Başta vurgulamam gerekir ki Türkiye’de yenilenebilir kaynakların ekonomiye kazandırılması yolundaki çalışmalar sürdükçe, rüzgar enerjisi serüveni de hızla devam edecek ve Ülke Enerji bu performansın servis sektöründeki baş aktörü olacak. Yalnız bu vizyonun gerekliliklerinin de kurum olarak tabii ki farkındayız ve gerek eğitimlerimiz gerek de yatırımlarımızla iddiamızın karşılığını vermek için donanımlarımızı sürekli güncel tutuyoruz.
Bu bağlamda, günümüzde olduğu gibi gelecekte de iş güvenliği ve enerji arzının korunması unsurlarından taviz vermeden kalitemizi en üst düzeyde tutmaya devam edeceğiz.
Diğer yandan makro seviyede ekonomik dalgalanmalar da elbette olacaktır.
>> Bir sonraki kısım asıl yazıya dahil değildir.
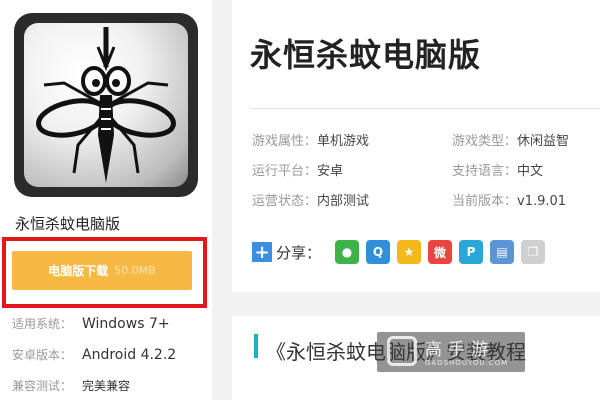  Describe the element at coordinates (378, 252) in the screenshot. I see `qq-icon: Q` at that location.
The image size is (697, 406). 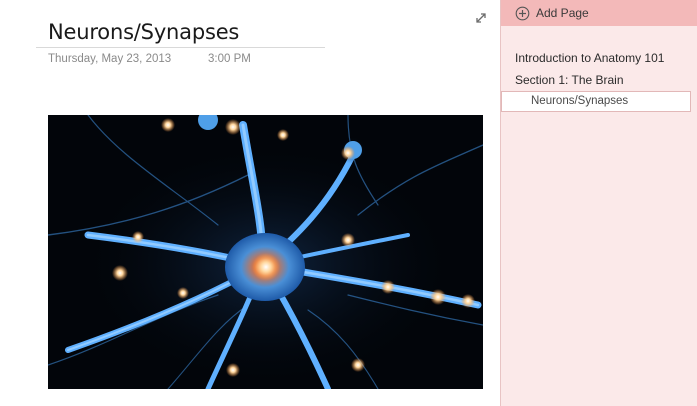 I want to click on page-date: Thursday, May 23, 2013, so click(x=110, y=59).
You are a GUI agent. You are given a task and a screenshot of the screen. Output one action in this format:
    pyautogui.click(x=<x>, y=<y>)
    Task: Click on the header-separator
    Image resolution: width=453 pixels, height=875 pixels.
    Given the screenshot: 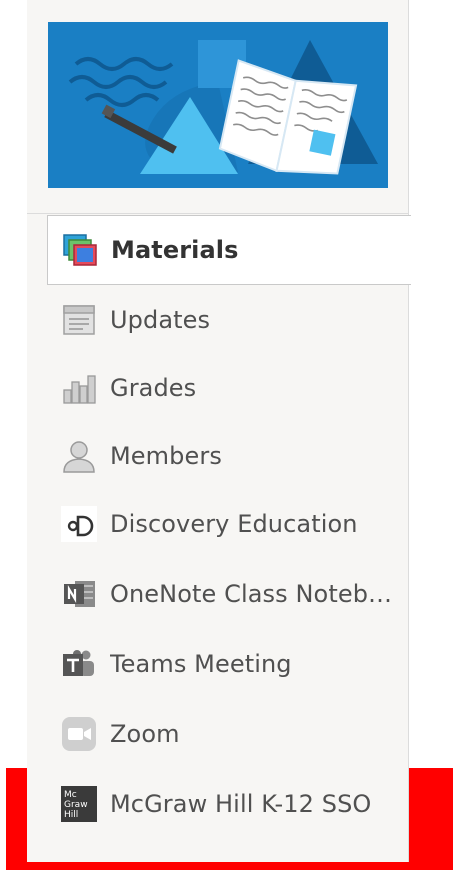 What is the action you would take?
    pyautogui.click(x=218, y=214)
    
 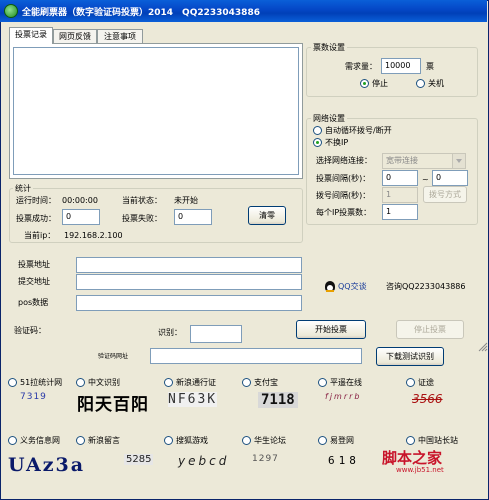 I want to click on submit-url-input, so click(x=189, y=282).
Enerji sektörü de bu dalgalanmalardan etkilenecek ancak rüzgarın ekonomiye istikrar kazandıracak en önemli odaklardan birisi olduğuna dair inancımızı sürdürüyoruz. Bu sektöre olan en ufak katkı dahi, ülkemizin parlak geleceğine dönük büyük bir yatırım adımıdır. Bu bilinçle sosyal ve ticari motivasyonumuzu işimize yansıtmaya devam edecek, yatırımlarımızı artırarak sürdüreceğiz.